§ **RECORDS SHOWN**:
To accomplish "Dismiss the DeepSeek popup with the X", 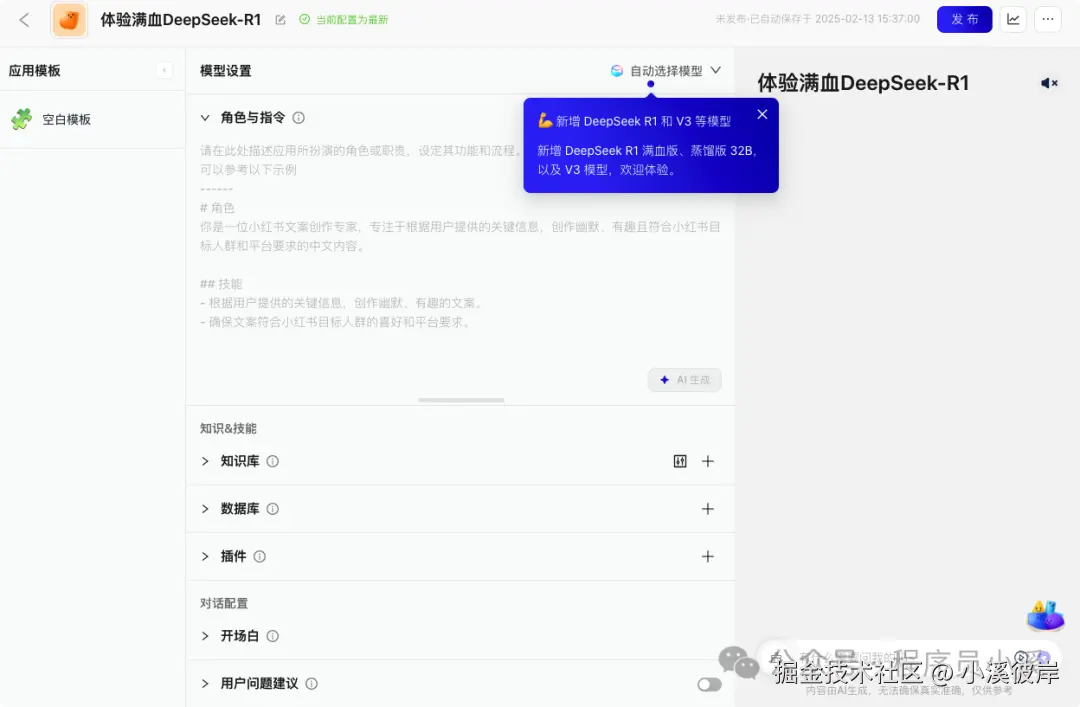I will click(x=762, y=114).
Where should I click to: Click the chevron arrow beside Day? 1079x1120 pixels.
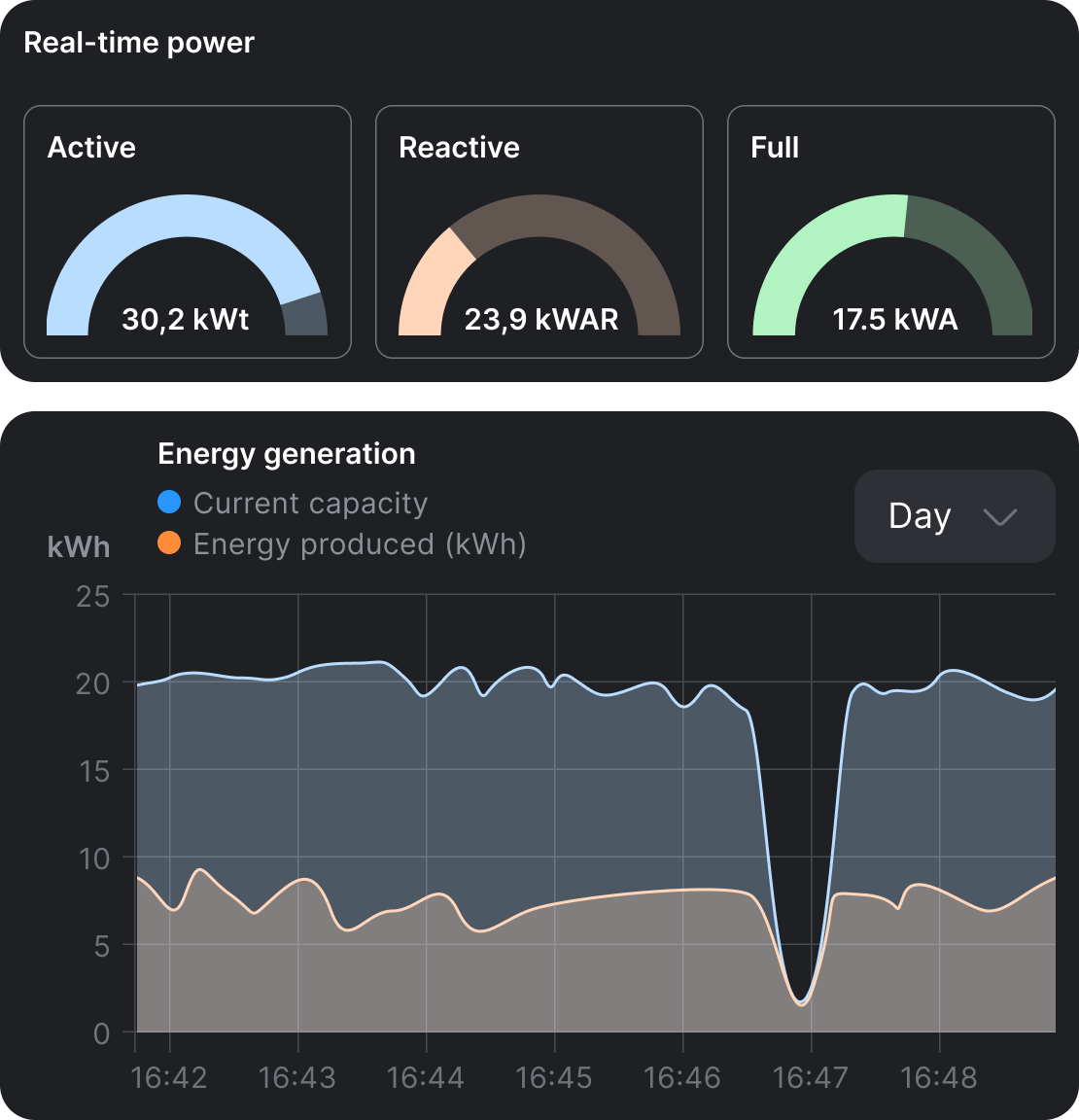coord(999,516)
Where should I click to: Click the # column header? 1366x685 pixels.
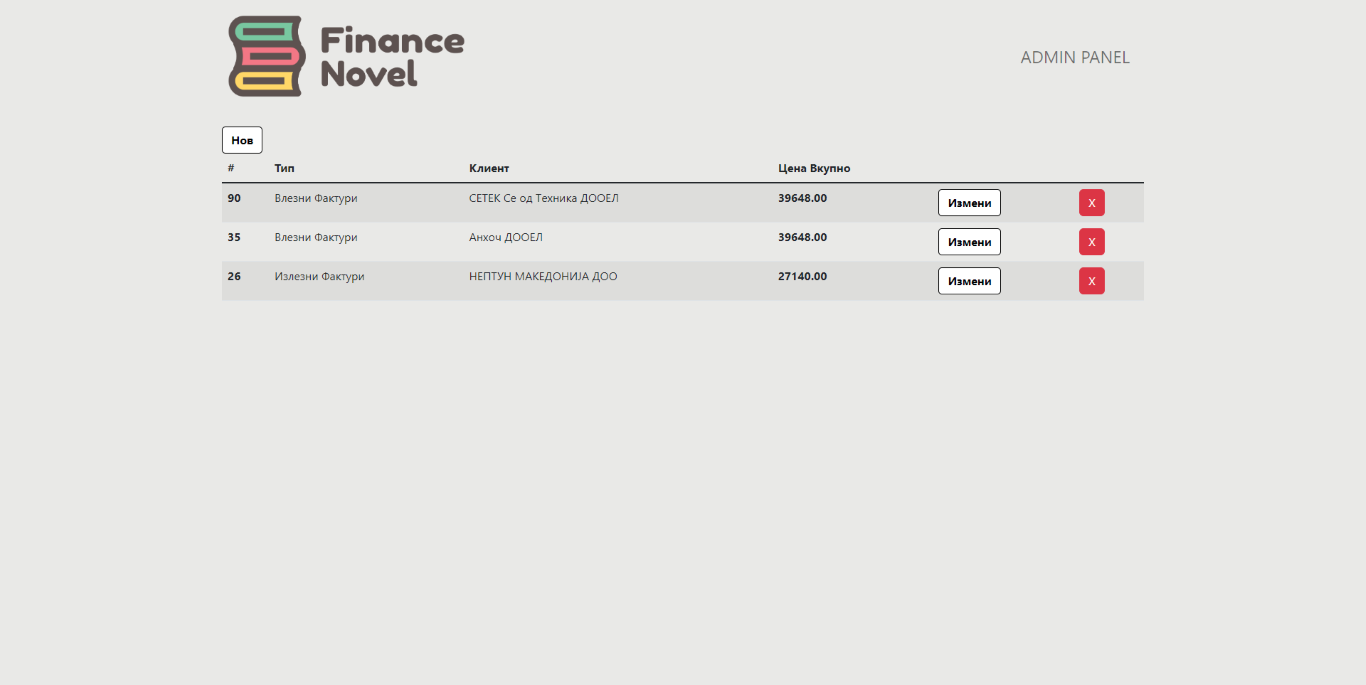(231, 168)
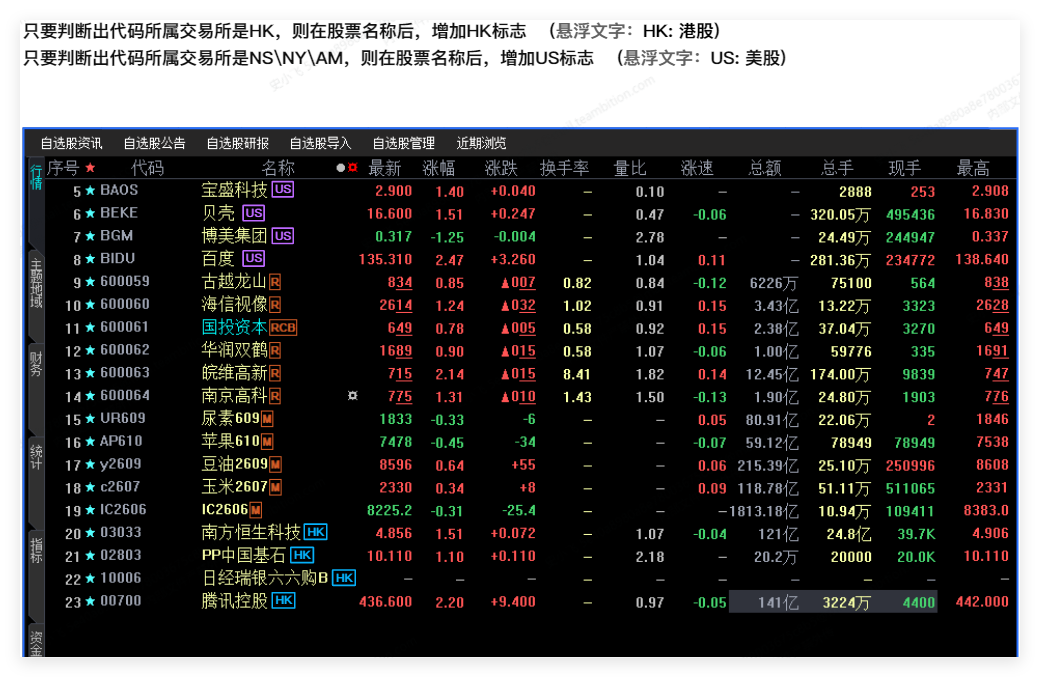Select the 腾讯控股 stock name
Screen dimensions: 1040x678
tap(235, 601)
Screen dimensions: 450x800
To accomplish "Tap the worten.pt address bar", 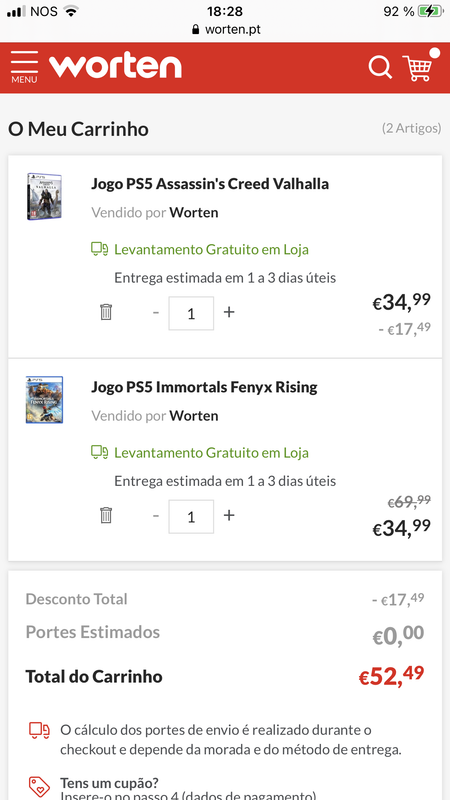I will pyautogui.click(x=225, y=30).
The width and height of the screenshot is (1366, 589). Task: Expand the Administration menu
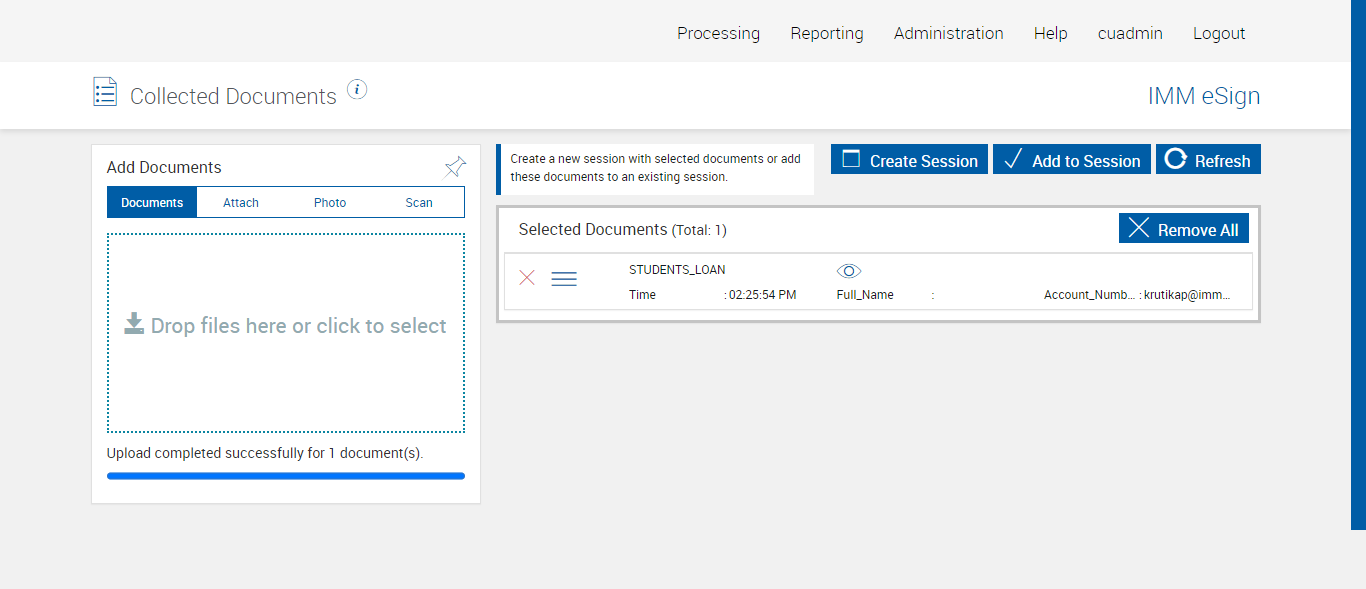click(x=948, y=33)
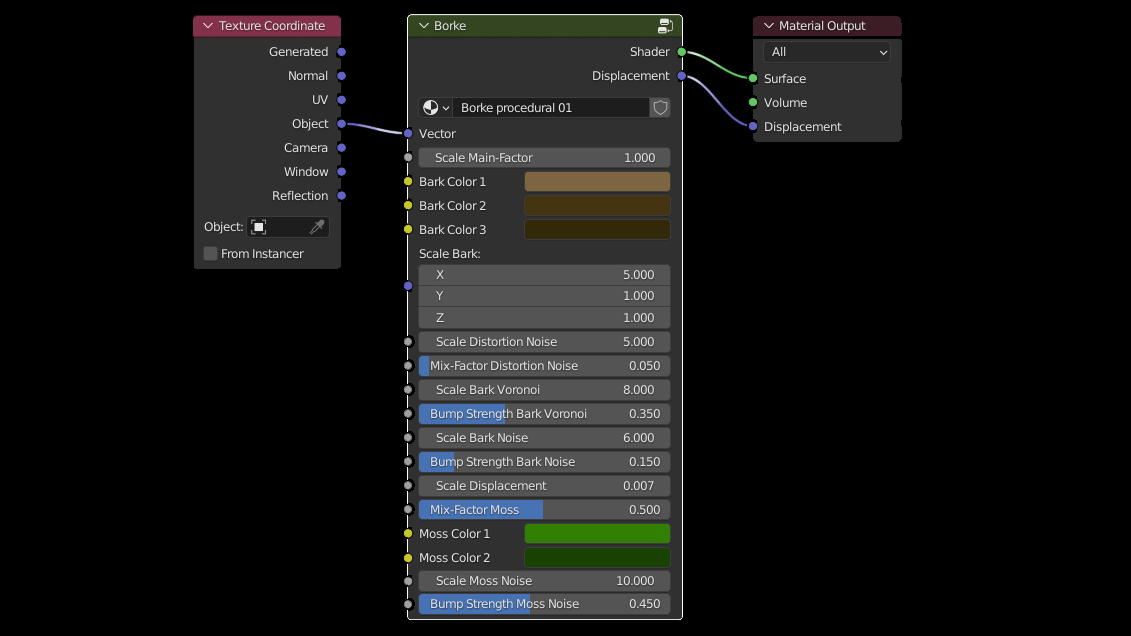Screen dimensions: 1131x636
Task: Click the Scale Main-Factor value field
Action: (x=544, y=158)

§ **TRY IT**:
Write out exactly the lines from the line holding "The width and" through the last line of the records above, inclusive, and nothing more. Leave out the pictures.

§ **RESULT FOR THIS TASK**:
The width and height of the screenshot is (1366, 589). Task: Expand the Administration menu
click(x=948, y=33)
Screen dimensions: 1131x636
Task: Click the Scale Main-Factor value field
Action: (x=544, y=158)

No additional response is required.